What is being asked:
Rewrite all the items below, swapping every "Instruction" for "Goal" and leaving everything else as it is.

Dataset:
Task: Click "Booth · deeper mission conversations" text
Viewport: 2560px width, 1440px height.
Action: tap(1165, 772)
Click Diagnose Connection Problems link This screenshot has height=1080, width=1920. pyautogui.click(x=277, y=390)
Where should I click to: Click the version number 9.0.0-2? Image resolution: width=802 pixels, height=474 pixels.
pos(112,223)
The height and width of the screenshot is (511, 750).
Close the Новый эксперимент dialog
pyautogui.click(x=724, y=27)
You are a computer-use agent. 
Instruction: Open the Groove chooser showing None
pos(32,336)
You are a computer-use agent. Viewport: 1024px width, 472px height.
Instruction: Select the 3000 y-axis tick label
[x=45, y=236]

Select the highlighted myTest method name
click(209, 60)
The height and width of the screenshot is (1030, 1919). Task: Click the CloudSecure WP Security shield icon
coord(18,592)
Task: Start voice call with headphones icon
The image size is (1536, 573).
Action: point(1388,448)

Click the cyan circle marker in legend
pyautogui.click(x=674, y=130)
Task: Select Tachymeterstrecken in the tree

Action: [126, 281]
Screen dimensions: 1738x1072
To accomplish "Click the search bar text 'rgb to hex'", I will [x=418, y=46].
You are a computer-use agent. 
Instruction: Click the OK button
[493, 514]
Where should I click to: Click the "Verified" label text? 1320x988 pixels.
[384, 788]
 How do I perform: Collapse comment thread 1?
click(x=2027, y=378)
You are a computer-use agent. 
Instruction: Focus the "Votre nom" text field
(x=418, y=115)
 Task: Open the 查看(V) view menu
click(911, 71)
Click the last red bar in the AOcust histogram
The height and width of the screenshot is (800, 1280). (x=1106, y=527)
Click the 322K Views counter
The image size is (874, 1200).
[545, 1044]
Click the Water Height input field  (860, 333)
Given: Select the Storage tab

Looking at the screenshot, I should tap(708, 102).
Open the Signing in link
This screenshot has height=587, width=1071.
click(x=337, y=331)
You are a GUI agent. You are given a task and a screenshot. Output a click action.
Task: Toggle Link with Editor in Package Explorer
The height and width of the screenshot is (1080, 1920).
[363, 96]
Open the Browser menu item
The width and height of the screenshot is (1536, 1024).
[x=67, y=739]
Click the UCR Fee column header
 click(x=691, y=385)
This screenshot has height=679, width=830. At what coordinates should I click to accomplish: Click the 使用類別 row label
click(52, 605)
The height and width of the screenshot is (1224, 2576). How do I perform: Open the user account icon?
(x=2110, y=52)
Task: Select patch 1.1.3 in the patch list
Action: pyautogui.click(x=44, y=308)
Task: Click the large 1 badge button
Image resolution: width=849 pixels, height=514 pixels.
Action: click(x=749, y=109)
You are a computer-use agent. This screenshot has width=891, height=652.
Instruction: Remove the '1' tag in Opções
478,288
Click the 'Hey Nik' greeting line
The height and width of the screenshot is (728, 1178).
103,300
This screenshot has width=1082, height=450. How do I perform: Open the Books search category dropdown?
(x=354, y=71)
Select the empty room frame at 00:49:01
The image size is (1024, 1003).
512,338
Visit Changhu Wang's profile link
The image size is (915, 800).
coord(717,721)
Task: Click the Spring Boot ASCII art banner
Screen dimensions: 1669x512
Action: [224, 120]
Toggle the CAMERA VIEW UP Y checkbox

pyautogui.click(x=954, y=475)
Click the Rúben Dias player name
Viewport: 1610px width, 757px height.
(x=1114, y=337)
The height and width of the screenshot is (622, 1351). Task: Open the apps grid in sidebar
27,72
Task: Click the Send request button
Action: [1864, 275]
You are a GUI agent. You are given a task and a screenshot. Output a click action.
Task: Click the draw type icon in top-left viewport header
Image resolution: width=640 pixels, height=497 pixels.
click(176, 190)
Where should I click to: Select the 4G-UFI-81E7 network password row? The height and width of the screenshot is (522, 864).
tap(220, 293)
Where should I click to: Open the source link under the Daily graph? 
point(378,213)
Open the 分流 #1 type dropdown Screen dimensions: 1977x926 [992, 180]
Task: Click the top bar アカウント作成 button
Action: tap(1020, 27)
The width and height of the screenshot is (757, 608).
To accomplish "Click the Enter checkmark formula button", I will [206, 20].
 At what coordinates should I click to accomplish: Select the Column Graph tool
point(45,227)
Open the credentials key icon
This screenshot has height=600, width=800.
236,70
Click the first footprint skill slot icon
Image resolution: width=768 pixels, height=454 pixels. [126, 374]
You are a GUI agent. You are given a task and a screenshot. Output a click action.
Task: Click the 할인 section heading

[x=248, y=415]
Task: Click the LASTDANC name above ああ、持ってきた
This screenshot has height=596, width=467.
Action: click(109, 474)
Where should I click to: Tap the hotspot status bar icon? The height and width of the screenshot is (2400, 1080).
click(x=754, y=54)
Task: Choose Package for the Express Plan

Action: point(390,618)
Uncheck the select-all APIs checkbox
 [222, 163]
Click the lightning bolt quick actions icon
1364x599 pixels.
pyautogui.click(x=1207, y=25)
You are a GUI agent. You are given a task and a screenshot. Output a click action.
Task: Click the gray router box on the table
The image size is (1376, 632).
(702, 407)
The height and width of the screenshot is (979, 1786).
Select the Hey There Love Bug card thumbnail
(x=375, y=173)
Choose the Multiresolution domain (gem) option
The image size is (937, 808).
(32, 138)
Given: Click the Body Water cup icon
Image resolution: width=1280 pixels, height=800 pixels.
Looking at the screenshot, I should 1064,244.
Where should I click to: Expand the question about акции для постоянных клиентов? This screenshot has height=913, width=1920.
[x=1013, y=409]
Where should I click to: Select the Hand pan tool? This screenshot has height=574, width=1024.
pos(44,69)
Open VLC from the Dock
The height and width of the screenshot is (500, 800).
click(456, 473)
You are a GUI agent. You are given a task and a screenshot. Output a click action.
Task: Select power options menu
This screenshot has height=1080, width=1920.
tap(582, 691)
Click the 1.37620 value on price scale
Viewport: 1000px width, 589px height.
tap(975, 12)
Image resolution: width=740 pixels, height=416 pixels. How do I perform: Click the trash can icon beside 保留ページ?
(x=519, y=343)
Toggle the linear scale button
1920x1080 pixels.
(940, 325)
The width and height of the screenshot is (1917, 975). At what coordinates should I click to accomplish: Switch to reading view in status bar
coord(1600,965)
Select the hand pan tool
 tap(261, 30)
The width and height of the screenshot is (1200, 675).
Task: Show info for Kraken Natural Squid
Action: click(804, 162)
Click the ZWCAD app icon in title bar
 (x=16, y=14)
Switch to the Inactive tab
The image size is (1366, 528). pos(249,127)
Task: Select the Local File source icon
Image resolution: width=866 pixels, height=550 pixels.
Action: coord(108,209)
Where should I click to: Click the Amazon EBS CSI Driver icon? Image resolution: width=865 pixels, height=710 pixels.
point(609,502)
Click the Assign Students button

Answer in full:
Task: Click "Booth · deeper mission conversations" text
Viewport: 2560px width, 1440px height.
Action: tap(1165, 772)
Click Diagnose Connection Problems link This screenshot has height=1080, width=1920. pyautogui.click(x=277, y=390)
Where should I click to: Click the version number 9.0.0-2? Image resolution: width=802 pixels, height=474 pixels.
pos(112,223)
The height and width of the screenshot is (511, 750).
Close the Новый эксперимент dialog
pyautogui.click(x=724, y=27)
You are a computer-use agent. 
Goal: Open the Groove chooser showing None
pos(32,336)
You are a computer-use agent. Viewport: 1024px width, 472px height.
Goal: Select the 3000 y-axis tick label
[x=45, y=236]

Select the highlighted myTest method name
click(209, 60)
The height and width of the screenshot is (1030, 1919). Task: Click the CloudSecure WP Security shield icon
coord(18,592)
Task: Start voice call with headphones icon
The image size is (1536, 573).
Action: point(1388,448)

Click the cyan circle marker in legend
pyautogui.click(x=674, y=130)
Task: Select Tachymeterstrecken in the tree

Action: [126, 281]
Screen dimensions: 1738x1072
To accomplish "Click the search bar text 'rgb to hex'", I will [x=418, y=46].
You are a computer-use agent. 
Goal: Click the OK button
[493, 514]
Where should I click to: Click the "Verified" label text? 1320x988 pixels.
[384, 788]
 How do I perform: Collapse comment thread 1?
click(x=2027, y=378)
You are a computer-use agent. 
Goal: Focus the "Votre nom" text field
(x=418, y=115)
 Task: Open the 查看(V) view menu
click(911, 71)
Click the last red bar in the AOcust histogram
The height and width of the screenshot is (800, 1280). (x=1106, y=527)
Click the 322K Views counter
The image size is (874, 1200).
[545, 1044]
Click the Water Height input field  (860, 333)
Given: Select the Storage tab

Looking at the screenshot, I should tap(708, 102).
Open the Signing in link
This screenshot has height=587, width=1071.
click(x=337, y=331)
You are a GUI agent. You are given a task and a screenshot. Output a click action.
Task: Toggle Link with Editor in Package Explorer
The height and width of the screenshot is (1080, 1920).
[363, 96]
Open the Browser menu item
The width and height of the screenshot is (1536, 1024).
[x=67, y=739]
Click the UCR Fee column header
 click(x=691, y=385)
This screenshot has height=679, width=830. At what coordinates should I click to accomplish: Click the 使用類別 row label
click(52, 605)
The height and width of the screenshot is (1224, 2576). How do I perform: Open the user account icon?
(x=2110, y=52)
Task: Select patch 1.1.3 in the patch list
Action: pyautogui.click(x=44, y=308)
Task: Click the large 1 badge button
Image resolution: width=849 pixels, height=514 pixels.
Action: click(x=749, y=109)
You are a computer-use agent. This screenshot has width=891, height=652.
Goal: Remove the '1' tag in Opções
478,288
Click the 'Hey Nik' greeting line
The height and width of the screenshot is (728, 1178).
103,300
This screenshot has width=1082, height=450. How do I perform: Open the Books search category dropdown?
(x=354, y=71)
Select the empty room frame at 00:49:01
The image size is (1024, 1003).
512,338
Visit Changhu Wang's profile link
The image size is (915, 800).
coord(717,721)
Task: Click the Spring Boot ASCII art banner
Screen dimensions: 1669x512
Action: [224, 120]
Toggle the CAMERA VIEW UP Y checkbox

pyautogui.click(x=954, y=475)
Click the Rúben Dias player name
Viewport: 1610px width, 757px height.
(x=1114, y=337)
The height and width of the screenshot is (622, 1351). Task: Open the apps grid in sidebar
27,72
Task: Click the Send request button
Action: [1864, 275]
You are a GUI agent. You are given a task and a screenshot. Output a click action.
Task: Click the draw type icon in top-left viewport header
Image resolution: width=640 pixels, height=497 pixels.
click(176, 190)
Where should I click to: Select the 4G-UFI-81E7 network password row? The height and width of the screenshot is (522, 864).
tap(220, 293)
Where should I click to: Open the source link under the Daily graph? 
point(378,213)
Open the 分流 #1 type dropdown Screen dimensions: 1977x926 [992, 180]
Task: Click the top bar アカウント作成 button
Action: tap(1020, 27)
The width and height of the screenshot is (757, 608).
To accomplish "Click the Enter checkmark formula button", I will [206, 20].
 At what coordinates should I click to accomplish: Select the Column Graph tool
point(45,227)
Open the credentials key icon
This screenshot has height=600, width=800.
236,70
Click the first footprint skill slot icon
Image resolution: width=768 pixels, height=454 pixels. [126, 374]
You are a GUI agent. You are given a task and a screenshot. Output a click action.
Task: Click the 할인 section heading

[x=248, y=415]
Task: Click the LASTDANC name above ああ、持ってきた
This screenshot has height=596, width=467.
Action: click(109, 474)
Where should I click to: Tap the hotspot status bar icon? The height and width of the screenshot is (2400, 1080).
click(x=754, y=54)
Task: Choose Package for the Express Plan

Action: point(390,618)
Uncheck the select-all APIs checkbox
 [222, 163]
Click the lightning bolt quick actions icon
1364x599 pixels.
pyautogui.click(x=1207, y=25)
You are a GUI agent. You are given a task and a screenshot. Output a click action.
Task: Click the gray router box on the table
The image size is (1376, 632).
(702, 407)
The height and width of the screenshot is (979, 1786).
Select the Hey There Love Bug card thumbnail
(x=375, y=173)
Choose the Multiresolution domain (gem) option
The image size is (937, 808).
(32, 138)
Given: Click the Body Water cup icon
Image resolution: width=1280 pixels, height=800 pixels.
Looking at the screenshot, I should 1064,244.
Where should I click to: Expand the question about акции для постоянных клиентов? This screenshot has height=913, width=1920.
[x=1013, y=409]
Where should I click to: Select the Hand pan tool? This screenshot has height=574, width=1024.
pos(44,69)
Open VLC from the Dock
The height and width of the screenshot is (500, 800).
click(456, 473)
You are a GUI agent. You are given a task and a screenshot. Output a click action.
Task: Select power options menu
This screenshot has height=1080, width=1920.
tap(582, 691)
Click the 1.37620 value on price scale
Viewport: 1000px width, 589px height.
tap(975, 12)
Image resolution: width=740 pixels, height=416 pixels. How do I perform: Click the trash can icon beside 保留ページ?
(x=519, y=343)
Toggle the linear scale button
1920x1080 pixels.
(940, 325)
The width and height of the screenshot is (1917, 975). At what coordinates should I click to accomplish: Switch to reading view in status bar
coord(1600,965)
Select the hand pan tool
 tap(261, 30)
The width and height of the screenshot is (1200, 675).
Task: Show info for Kraken Natural Squid
Action: click(804, 162)
Click the ZWCAD app icon in title bar
 (x=16, y=14)
Switch to the Inactive tab
The image size is (1366, 528). pos(249,127)
Task: Select the Local File source icon
Image resolution: width=866 pixels, height=550 pixels.
Action: coord(108,209)
Where should I click to: Click the Amazon EBS CSI Driver icon? Image resolution: width=865 pixels, height=710 pixels.
point(609,502)
Click the Assign Students button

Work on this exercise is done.